Copy the lines below word for word, leaving out the pictures.

* start Extracted information *

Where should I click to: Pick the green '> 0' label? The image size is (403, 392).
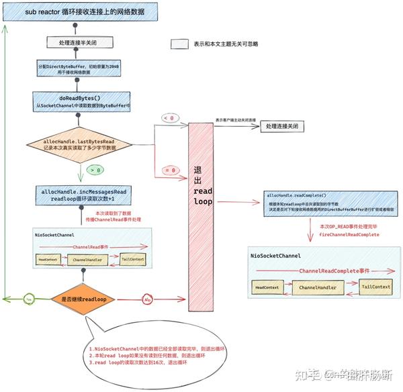click(95, 170)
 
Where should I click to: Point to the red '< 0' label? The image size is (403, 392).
click(168, 119)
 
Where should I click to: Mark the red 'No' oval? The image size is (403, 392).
click(146, 299)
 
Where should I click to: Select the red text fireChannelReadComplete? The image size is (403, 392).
click(349, 235)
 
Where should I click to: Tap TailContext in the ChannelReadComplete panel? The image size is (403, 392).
click(376, 287)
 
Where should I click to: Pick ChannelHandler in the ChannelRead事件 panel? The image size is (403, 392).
click(88, 260)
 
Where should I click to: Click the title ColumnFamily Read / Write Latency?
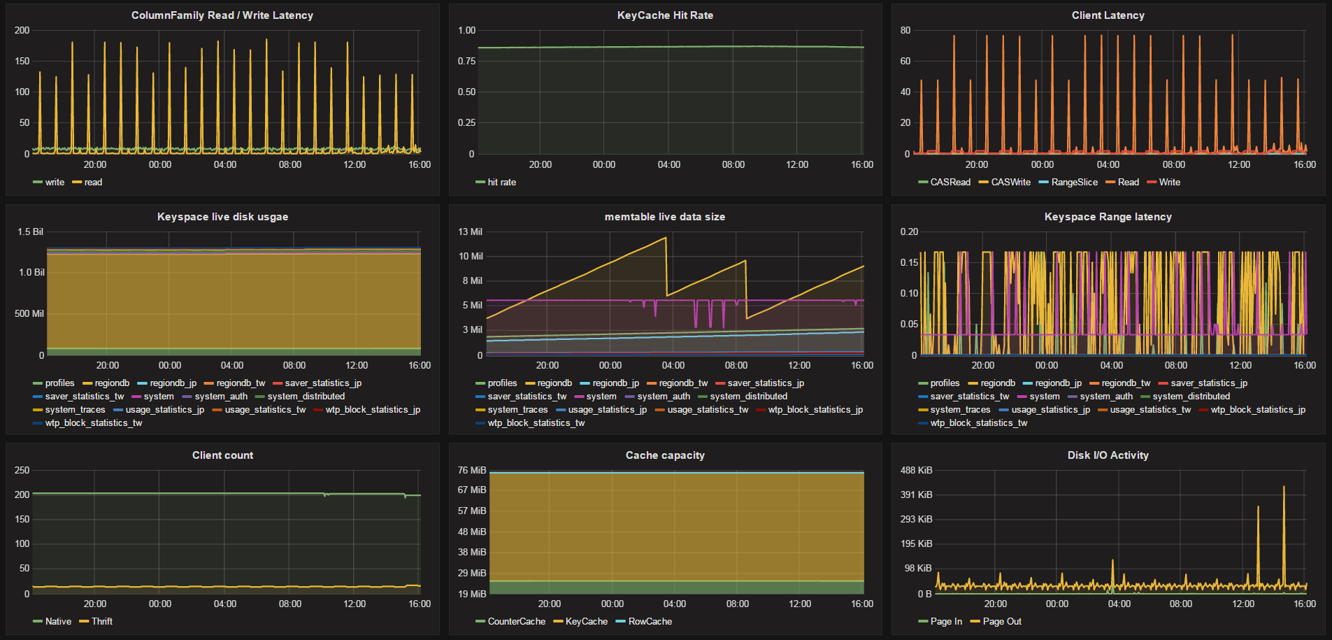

* end Extracted information *

### [Full output]
Where should I click to: Pick the green '> 0' label? The image size is (403, 392).
click(95, 170)
 
Where should I click to: Point to the red '< 0' label? The image size is (403, 392).
click(168, 119)
 
Where should I click to: Mark the red 'No' oval? The image size is (403, 392).
click(146, 299)
 
Where should I click to: Select the red text fireChannelReadComplete? The image size is (403, 392).
click(349, 235)
 
Where should I click to: Tap TailContext in the ChannelReadComplete panel? The image size is (403, 392).
click(376, 287)
 
Where should I click to: Pick ChannelHandler in the ChannelRead事件 panel? The image size is (403, 392).
click(88, 260)
 
Where should I click to: Click the title ColumnFamily Read / Write Latency?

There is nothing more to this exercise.